安らかな表情さえ浮かべてわこがいう。わたしはわこがこの世にいるあいだは一緒にいると前に伝えたはずなのに、若いころのことをわこは忘れてしまったのだろうか。痴呆かなと、わこにいったら激怒されるに違いないことを思うも、わこのそれは念を押しているだけのようだった。
わこが死んだあとは、ひふみのものもわこのものも集めようとは思わなかった。わたしは死んだわこが妹に引き取られ、体が燃やされるのを見ていた。ひふみのときとは違って、わこの持ち物は、彼女が骨だけになっても世界に残されていた。だけどどれも欲しいとは思わなかった。
わこのいう、思い出の詰まったものたちとやらは、溢れるほどに存在したのに、不思議なものだ。

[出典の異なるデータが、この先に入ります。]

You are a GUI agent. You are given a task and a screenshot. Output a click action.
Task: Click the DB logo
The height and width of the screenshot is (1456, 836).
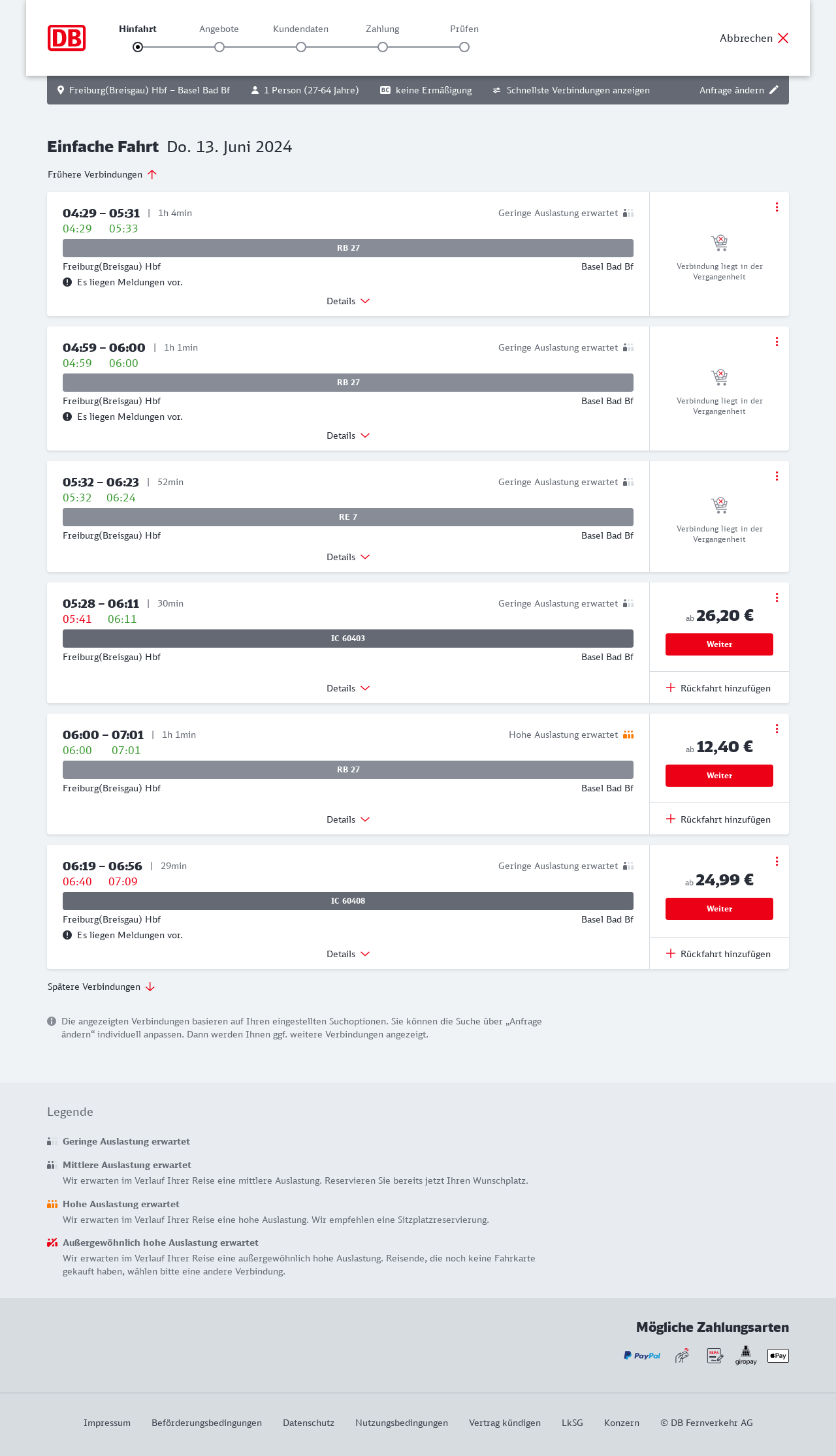(67, 38)
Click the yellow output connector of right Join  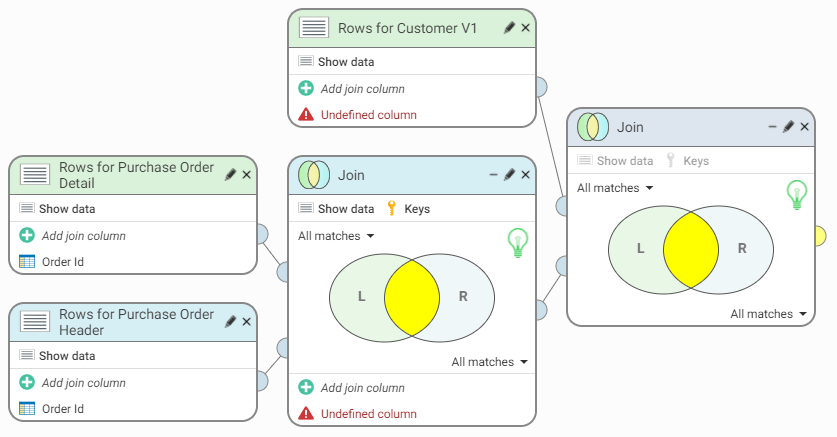click(817, 236)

なに一つ惜しいものも気にかかるものもなかったから、わこが死んでしばらくは、わこの家の存在さえ忘れていたほどだ。えいがによく出てきた遺品というものをふと思い出してわこが暮らしていた家にふらりと行ってみたときにはもう、わこのものはなに一つそこになかった。そこにはすでに、ほかの人間たちが暮らしていた。わこは子孫を残さなかったから、わことはまったく無関係の、血のつながりもない人間たちだ。ぱそこんに、わこの椅子。あれも燃やされたのだろうか。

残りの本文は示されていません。